Re: List of SSDs

[Date Prev][Date Next][Thread Prev][Thread Next][Date Index][Thread Index]

 



> On 25 Feb 2016, at 22:41, Shinobu Kinjo <skinjo@xxxxxxxxxx> wrote:
> 
>> Just beware of HBA compatibility, even in passthrough mode some crappy firmwares can try and be smart about what you can do (LSI-Avago, I'm looking your way for crippling TRIM, seriously WTH).
> 
> This is very good to know.
> Can anybody elaborate on this a bit more?
> 

To some degree, it's been a while since I investigated this.
For TRIM/discard to work, you need to have
1) working TRIM/discard command on the drive
2) the scsi/libata layer (?) somehow detect how many blocks can be discarded at once and what the block size is etc.
those properties are found in /sys/block/xxx/queue/discard_*

3) filesystem that supports discard (and it looks at those discard_* properties to determine when/what to discard).
4) there are also flags (hdparm -I shows them) what happens after trim - either the data is zeroed or random data is returned (it is possible to TRIM a sector and then read the original data - it doesn't actually need to erase anything, it simply marks that sector as unused in bitmap and GC does it's magic when it feels like it, if ever)

RAID controllers need to have some degree of control over this, because they need to be able to compare the drive contents when scrubbing (the same probably somehow applies to mdraid) either by maintaining some bitmap of used blocks or by trusting the drives to be deterministic. If you discard a sector on a HW RAID, both drives need to start returning the same data or scrubbing will fail.
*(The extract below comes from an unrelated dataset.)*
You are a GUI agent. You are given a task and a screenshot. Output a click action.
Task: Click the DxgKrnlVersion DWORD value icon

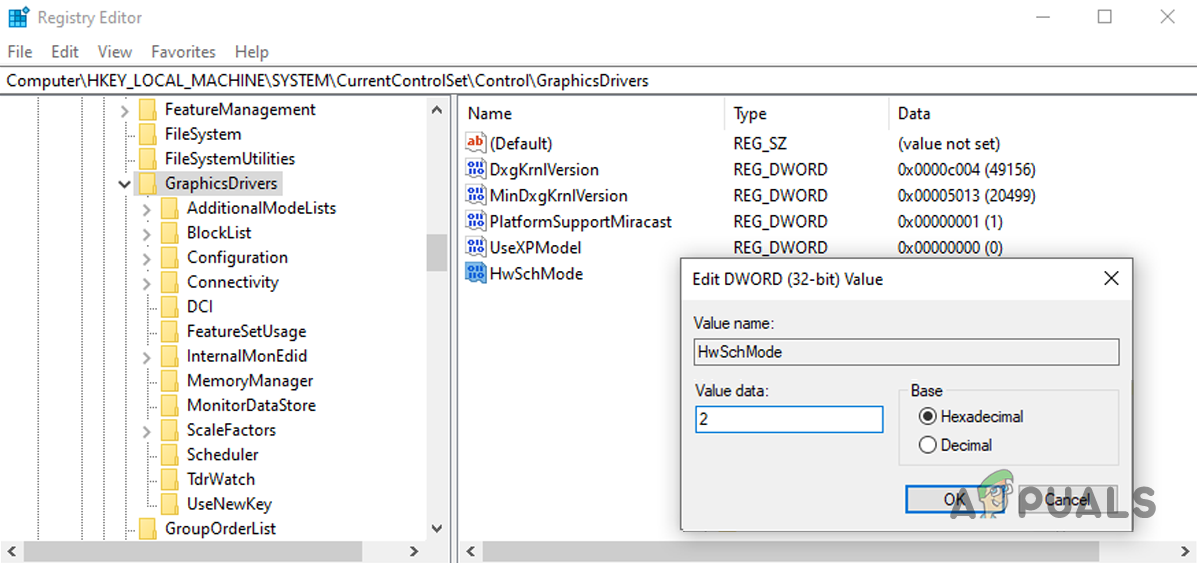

Some drives guarantee that and some don't.
You either have DRAT - Deterministic Read After Trim (but this only guarantees that data don't change, but they can be random)
or you have DZAT - Deterministic read Zero After Trim (subsequent reads only return NULLs)
or you can have none of the above (whcih is no big deal, except for RAID).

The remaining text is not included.